Source material:
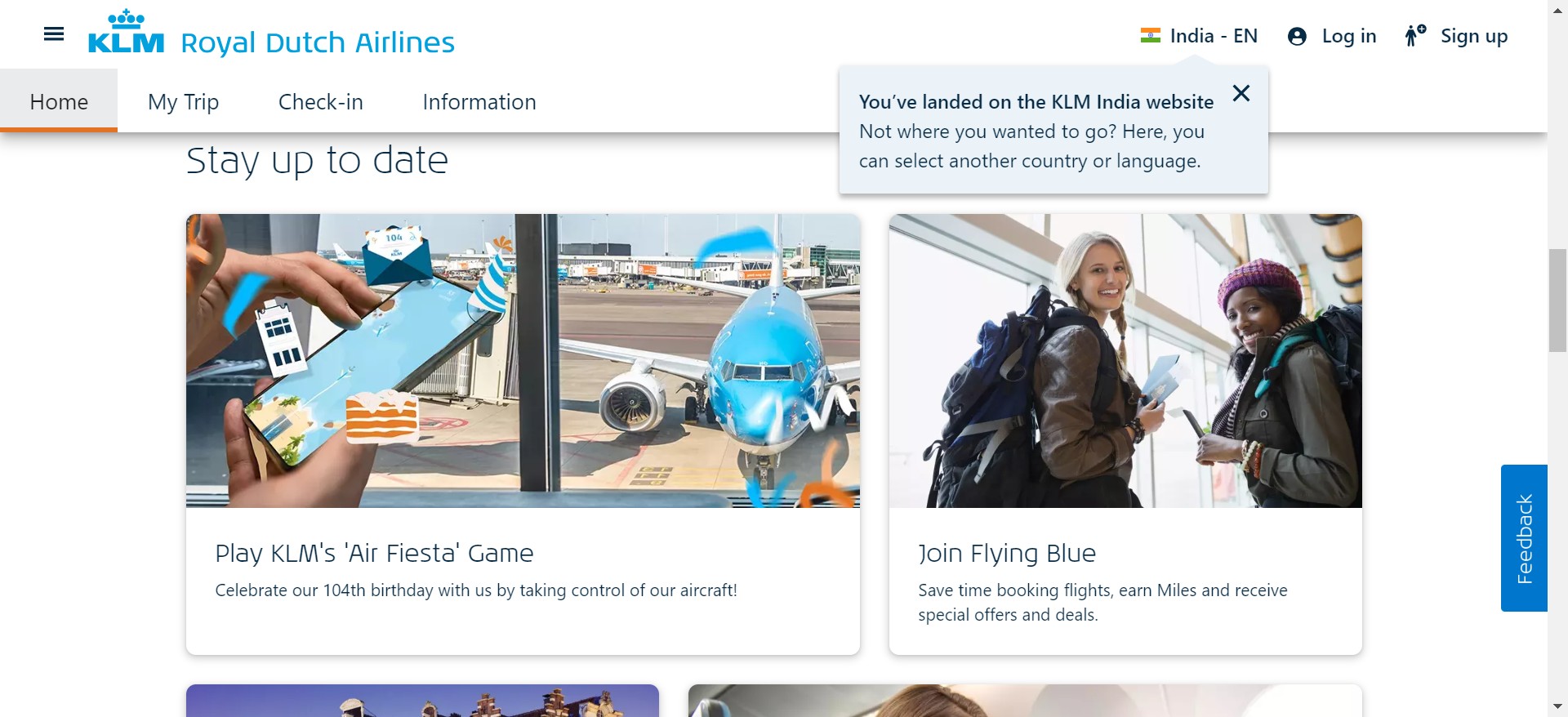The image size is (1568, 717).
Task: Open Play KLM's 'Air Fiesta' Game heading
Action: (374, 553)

---

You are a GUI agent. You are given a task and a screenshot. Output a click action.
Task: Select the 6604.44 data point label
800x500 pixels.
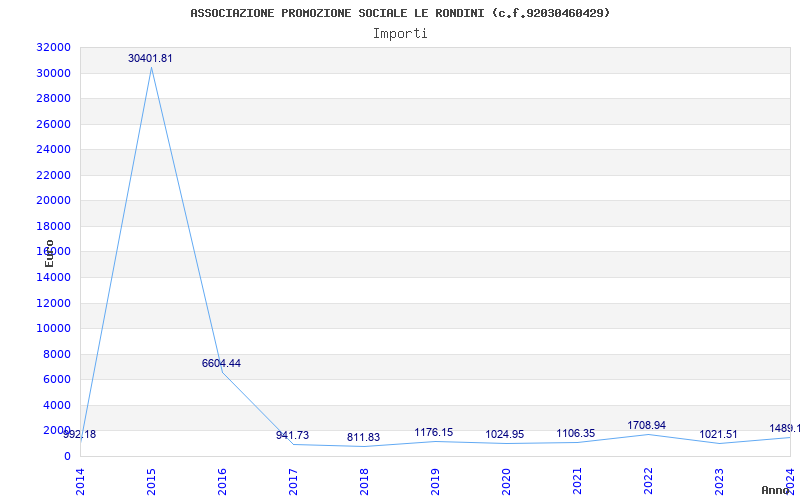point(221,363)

...

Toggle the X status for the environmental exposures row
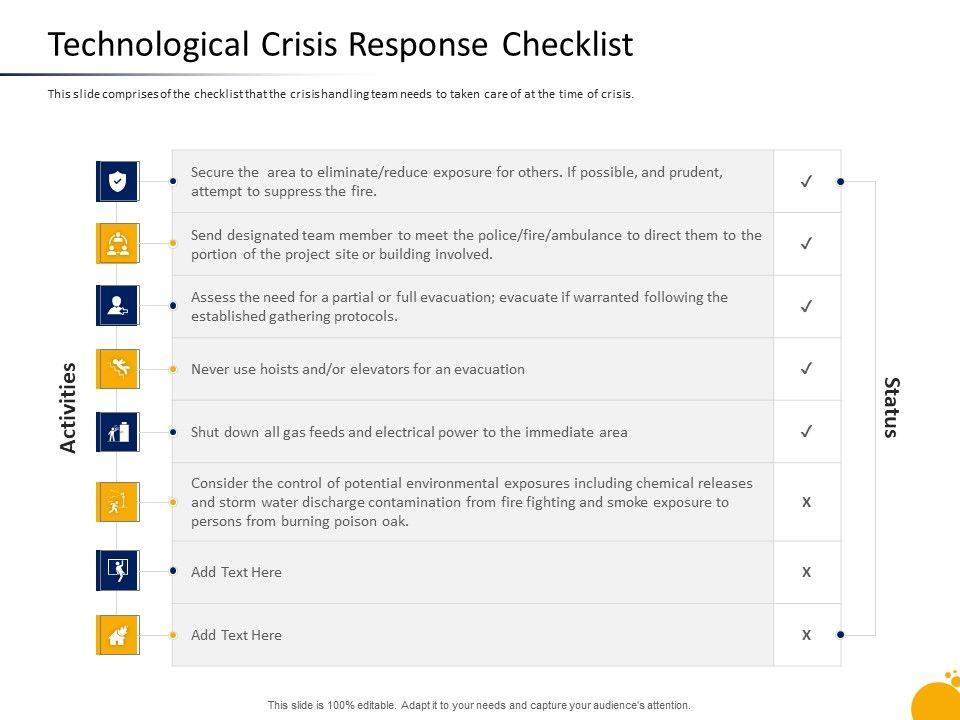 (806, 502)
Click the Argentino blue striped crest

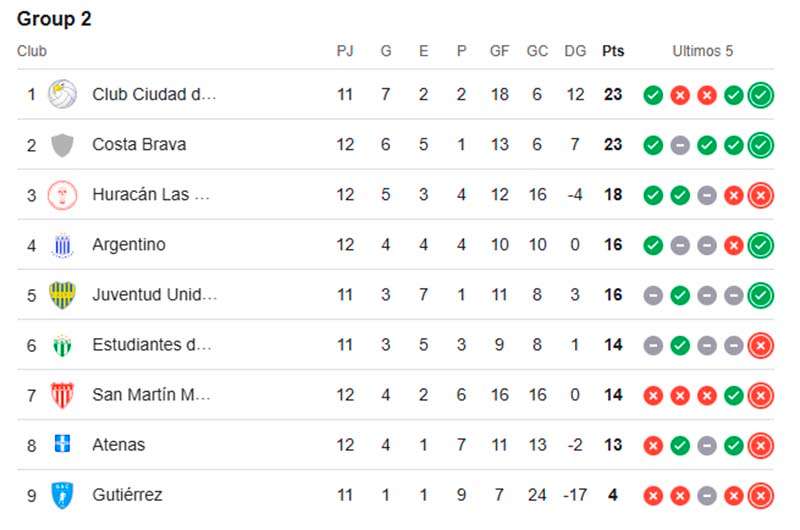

Brief: Edit the items starting with the line with "You are a GUI" and going on through the line with "point(221,363)", replacing "screenshot" with "page image" and leaving everything else unchanged. Give only those lines, and leave the pictures out of your answer.

Correct answer:
You are a GUI agent. You are given a task and a page image. Output a click action.
Task: Select the 6604.44 data point label
800x500 pixels.
point(221,363)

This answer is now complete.